For a homeowner there are few financial stresses as serious as struggling to make your monthly bond repayments.
According to Leapfrog Property Group, if you cannot work out a financial plan to keep your home, it might be best to put it on the market as soon as possible to recover the costs and settle with the mortgagor (usually the bank) before it takes the necessary legal steps involved in foreclosing on a property.
Banks usually consider a property to be “distressed” when the homeowner can no longer afford the bond repayment and has consistently missed the monthly payments.
Leapfrog suggests ing a distressed property specialist when – or before – you default on a payment.
The foreclosure process by the bank can start as early as when the bond holder is two months or more in arrears.
“In the banks’ experience, once somebody is more than two months in arrears they are unlikely to catch up again and so they usually begin the legal process,” says William Verster, a certified distressed property expert and principal of Leapfrog Randburg.
If the bank is alerted in time, they can help by selling the property at as close to its true market value as possible and draw on their network of attorneys to negotiate a solution to the situation.
“The fact is the bank does not want your property and are ready to find a workable solution for recovering the loan, even if this means over an extended period of time,” said Verster.
“This means that banks may be prepared to re-finance the remaining debt, after sale of your property, over an extended period of time, without blacklisting you.”
On the other hand, in order for the banks to foreclose on a property and take it to auction they are required to follow the legal process, which involves taking judgement against the owner.
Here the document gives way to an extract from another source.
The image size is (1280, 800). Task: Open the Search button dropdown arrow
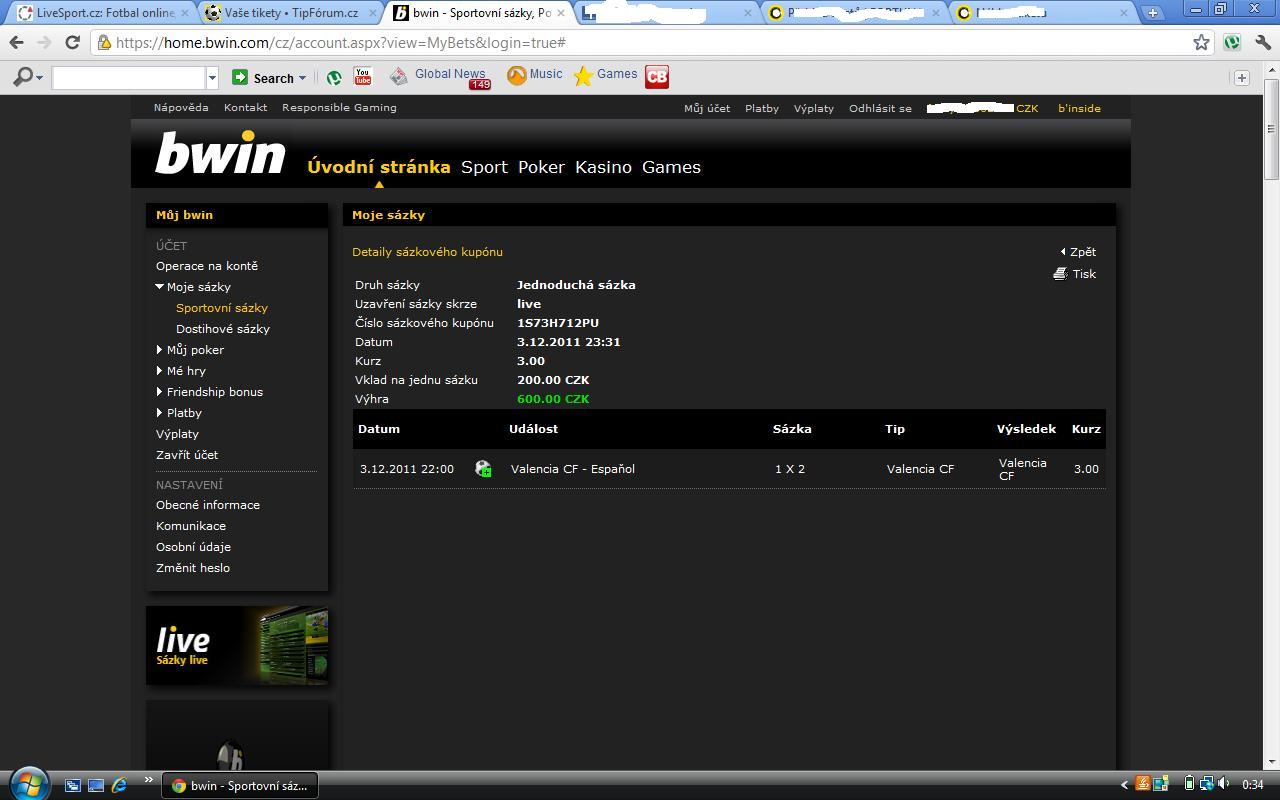(x=303, y=78)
This automatically results in the borrower (mortgagee) being blacklisted for up to 25 years, Verster explains.
From another perspective, purchasing a distressed property can be a way to get a bargain, according to Leapfrog.
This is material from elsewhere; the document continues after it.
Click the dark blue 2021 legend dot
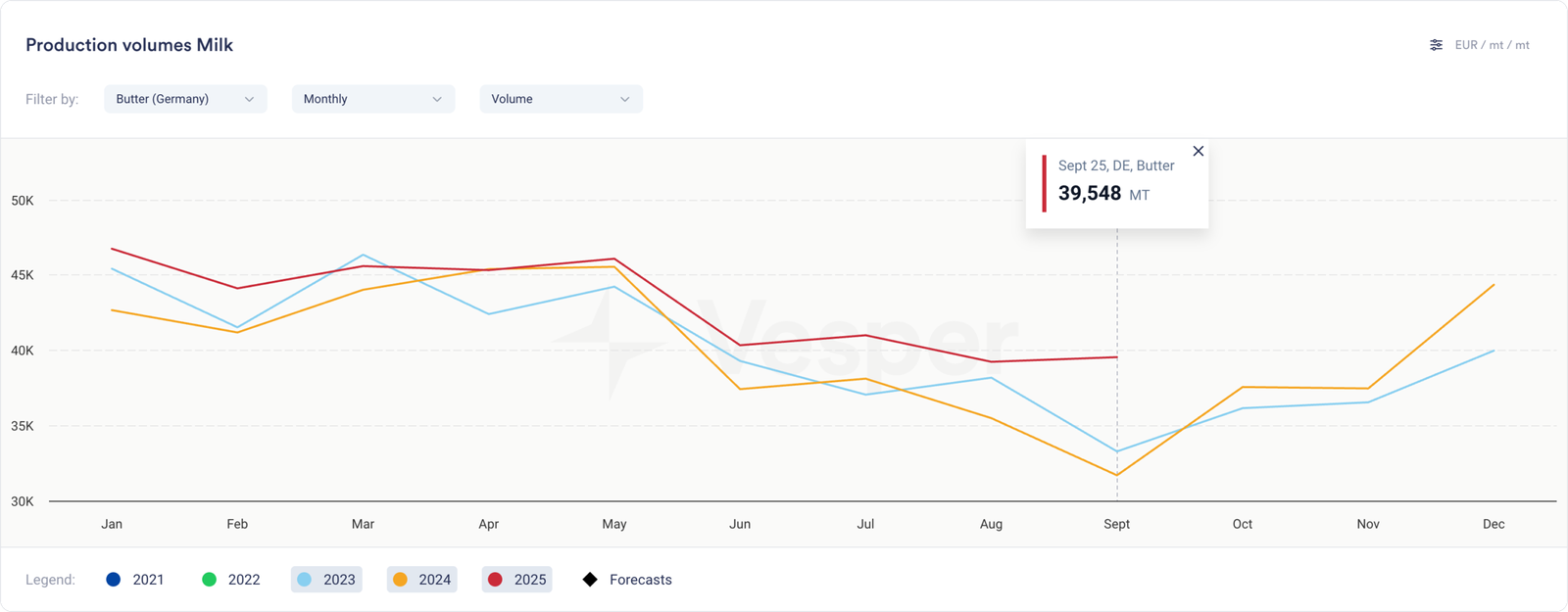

When buying a property on an auction, all the debts associated with the property, like outstanding municipal fees and unpaid levies, become the responsibility of the buyer. Whereas when purchasing a distressed property through a qualified agent, all those costs are settled by the bank, who then seeks to recover them from the seller.
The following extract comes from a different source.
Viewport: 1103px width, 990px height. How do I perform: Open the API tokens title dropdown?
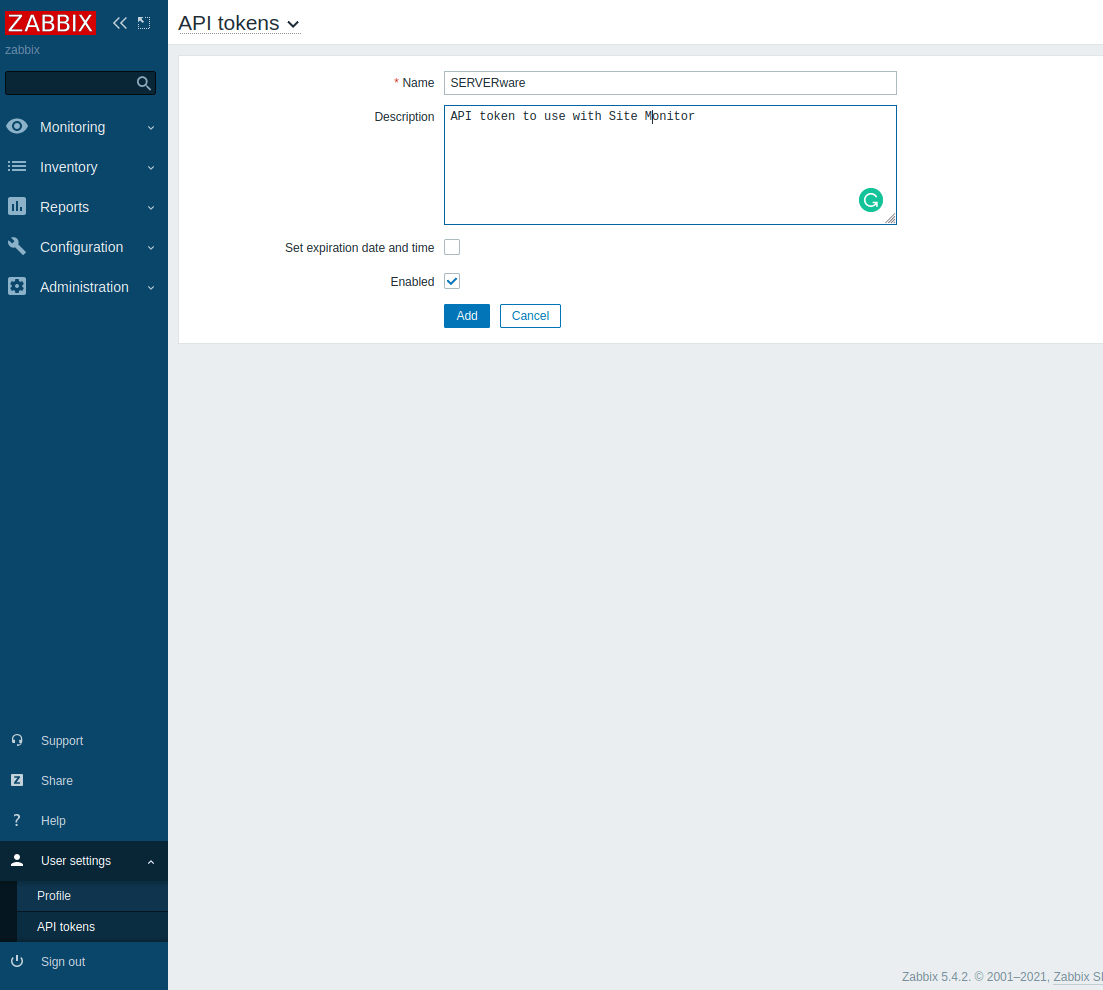click(293, 23)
Another advantage for the buyer of a distressed property, rather than going the auction route, is that the purchaser has the opportunity of actually viewing the property and is able to determine the true extent of dis-repair (if any), and cost these into his offer price.
“It is important to remember that buying a distressed property can take a little longer than the standard sale time period, and although the seller may accept your offer, it would still require the bank’s approval, particularly in the case where the purchase price, and accumulated other related debts, may leave a large outstanding amount for the bank to recover from the seller,” says Leapfrog.